CDK10 Mutations in Humans and Mice Cause Severe Growth Retardation, Spine Malformations, and Developmental Delays.

American journal of human genetics (2017-09-09)
Christian Windpassinger, Juliette Piard, Carine Bonnard, Majid Alfadhel, Shuhui Lim, Xavier Bisteau, Stéphane Blouin, Nur'Ain B Ali, Alvin Yu Jin Ng, Hao Lu, Sumanty Tohari, S Zakiah A Talib, Noémi van Hul, Matias J Caldez, Lionel Van Maldergem, Gökhan Yigit, Hülya Kayserili, Sameh A Youssef, Vincenzo Coppola, Alain de Bruin, Lino Tessarollo, Hyungwon Choi, Verena Rupp, Katharina Roetzer, Paul Roschger, Klaus Klaushofer, Janine Altmüller, Sudipto Roy, Byrappa Venkatesh, Rudolf Ganger, Franz Grill, Farid Ben Chehida, Bernd Wollnik, Umut Altunoglu, Ali Al Kaissi, Bruno Reversade, Philipp Kaldis
ABSTRACT

In five separate families, we identified nine individuals affected by a previously unidentified syndrome characterized by growth retardation, spine malformation, facial dysmorphisms, and developmental delays. Using homozygosity mapping, array CGH, and exome sequencing, we uncovered bi-allelic loss-of-function CDK10 mutations segregating with this disease. CDK10 is a protein kinase that partners with cyclin M to phosphorylate substrates such as ETS2 and PKN2 in order to modulate cellular growth. To validate and model the pathogenicity of these CDK10 germline mutations, we generated conditional-knockout mice. Homozygous Cdk10-knockout mice died postnatally with severe growth retardation, skeletal defects, and kidney and lung abnormalities, symptoms that partly resemble the disease's effect in humans. Fibroblasts derived from affected individuals and Cdk10-knockout mouse embryonic fibroblasts (MEFs) proliferated normally; however, Cdk10-knockout MEFs developed longer cilia.

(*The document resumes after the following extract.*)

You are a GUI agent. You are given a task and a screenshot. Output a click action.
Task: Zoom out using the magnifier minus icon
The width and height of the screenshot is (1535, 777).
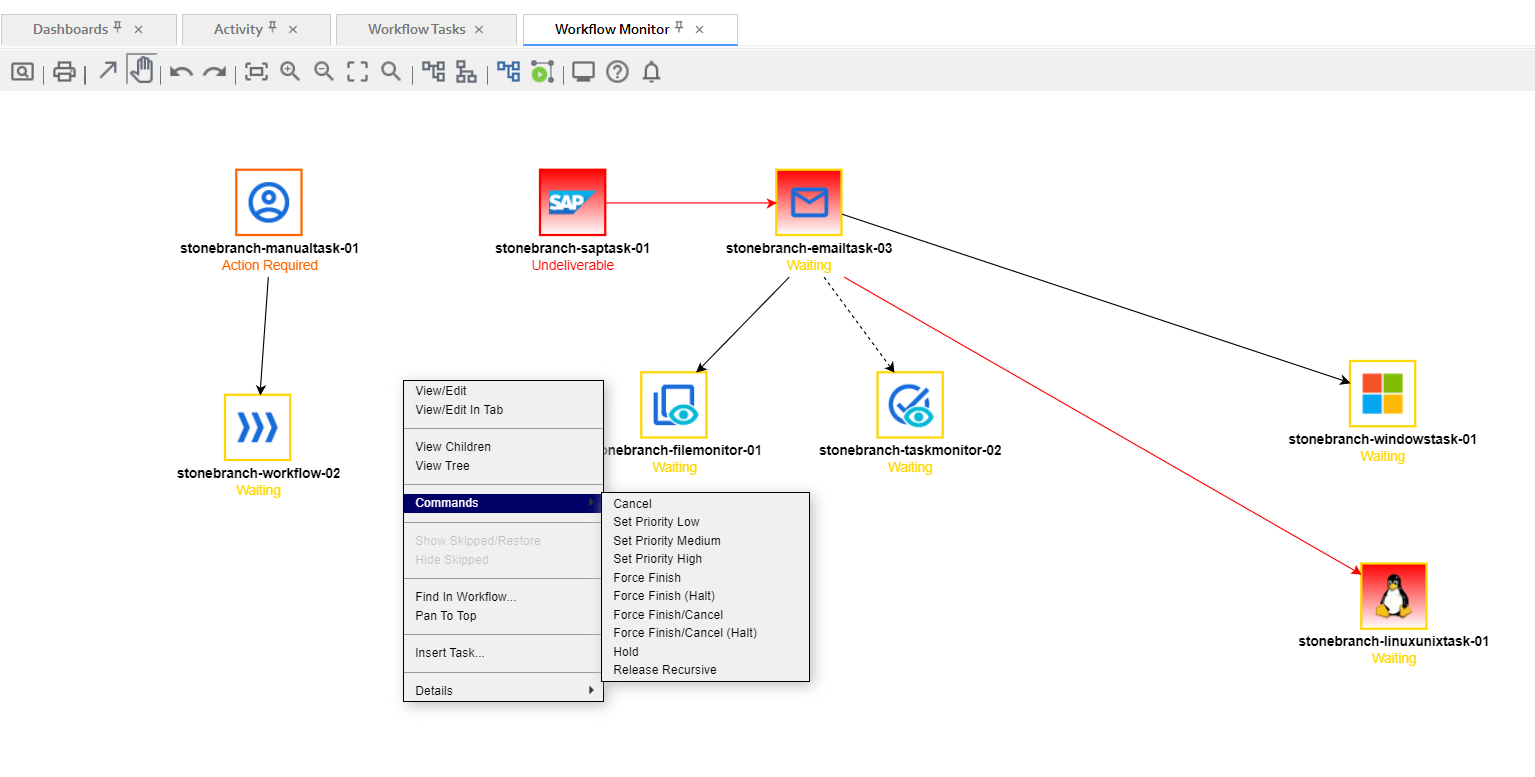(324, 72)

Comparative transcriptomic analysis of mutant and wild-type mouse organs revealed lipid metabolic changes consistent with growth impairment and altered ciliogenesis in the absence of CDK10. Our results document the CDK10 loss-of-function phenotype and point to a function for CDK10 in transducing signals received at the primary cilia to sustain embryonic and postnatal development.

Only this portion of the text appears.